— Begin Source —

Understanding the Systematic Investment Plan (SIP) for Successful Investing

Posted On Sunday, Jan 01, 1950


The Systematic Investment Plan (SIP) is a mechanism for any investor to put money to work in the stock markets - irrespective of the condition of the markets.

The success of any SIP is based on the following assumptions:

That the investor has a truly long term investment time horizon. "Long term", in my opinion, should be defined as investment time horizon of at least two "market cycles". A market cycle is an up-down-up movement. For example, when the BSE-30 Index moved from the "low" levels of 9,000 in June 2006 to a peak level of 21,000 by January 2008 and then moved to the lower level of 15,000 today that is one market cycle. A market cycle may take anywhere from 2 years to 5 years. Therefore, two market cycles take anywhere from 5 to 10 years to complete. If you are not willing to invest for a period of 5 to 10 years, stay away from the stock markets. A game of teen pati may be a better way to pass your time. And gamble your hard-earned money. With Diwali round the corner, there will be no shortage of players.

— End Source —
— Begin Rows —

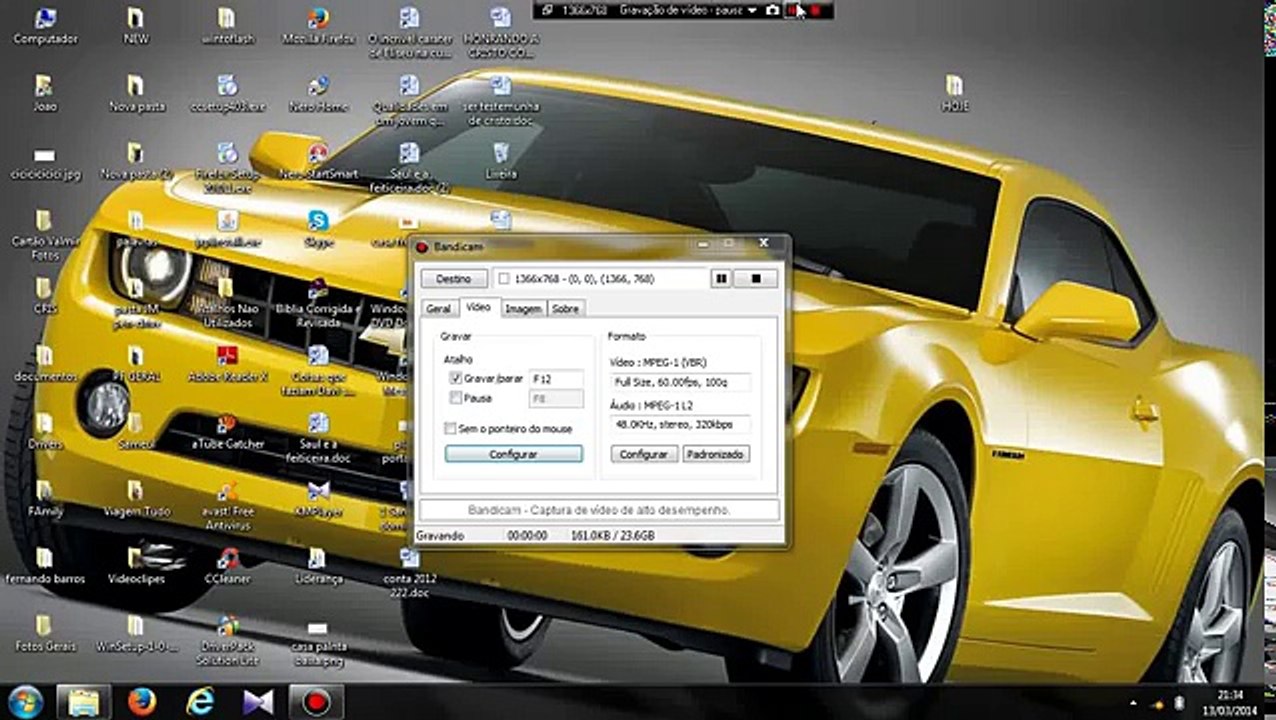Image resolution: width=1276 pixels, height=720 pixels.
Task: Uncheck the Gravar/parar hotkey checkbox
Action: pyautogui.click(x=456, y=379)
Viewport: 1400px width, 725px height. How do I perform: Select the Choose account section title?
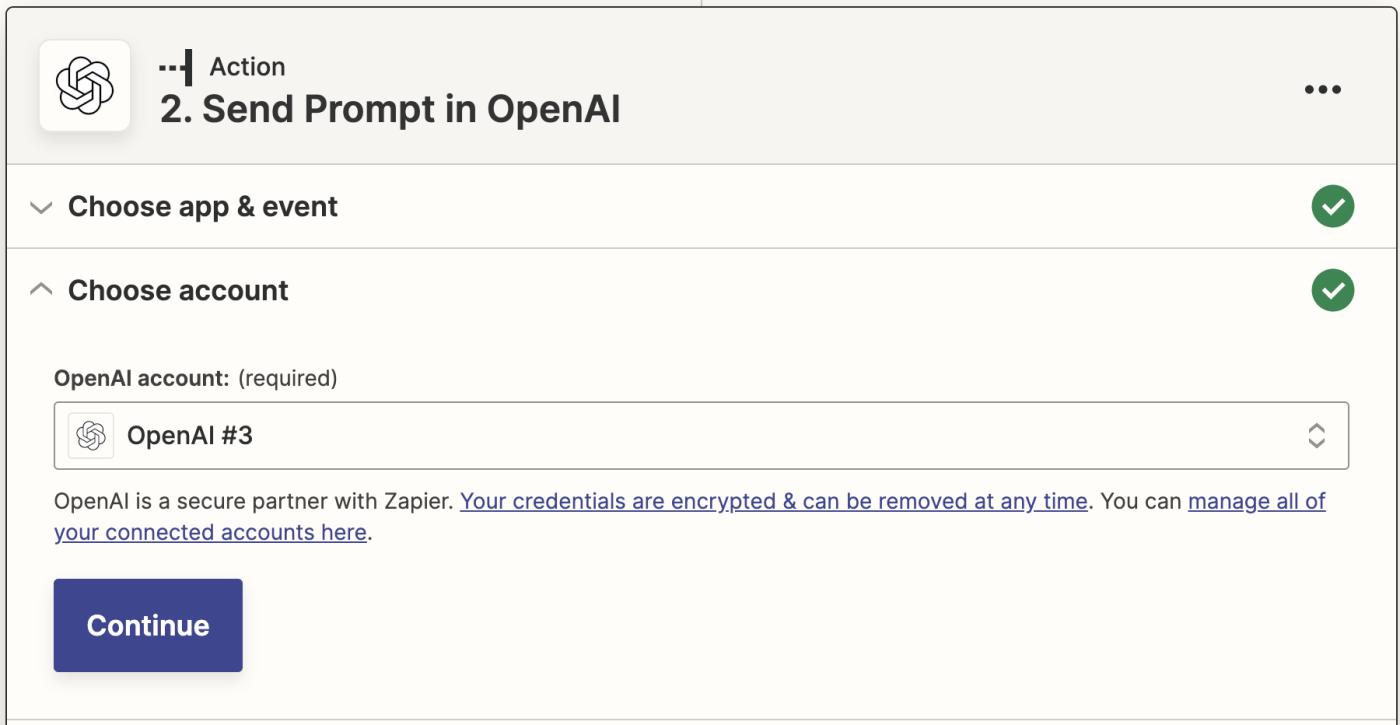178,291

— End Rows —
— Begin Rows —

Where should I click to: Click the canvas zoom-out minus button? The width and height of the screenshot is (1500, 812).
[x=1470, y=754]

— End Rows —
— Begin Rows —

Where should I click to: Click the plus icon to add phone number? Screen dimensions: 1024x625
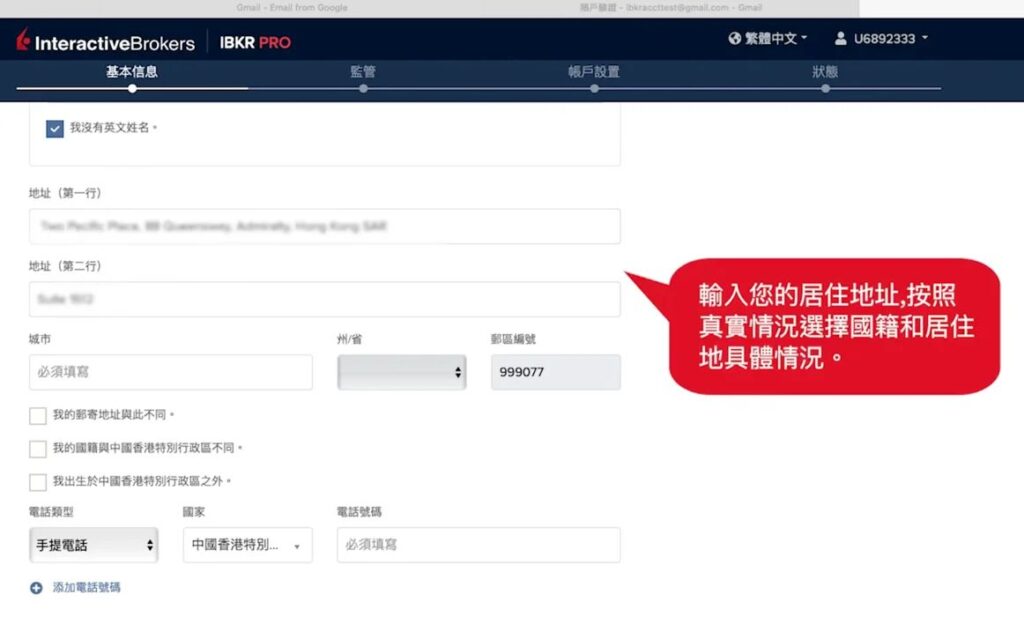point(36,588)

— End Rows —

*Direction*
From the SIP article above, list every BSE-30 Index level it gives, with the time or description attached to each.

*Exercise output*
- 9,000: the "low" level in June 2006
- 21,000: the peak level by January 2008
- 15,000: the lower level "today"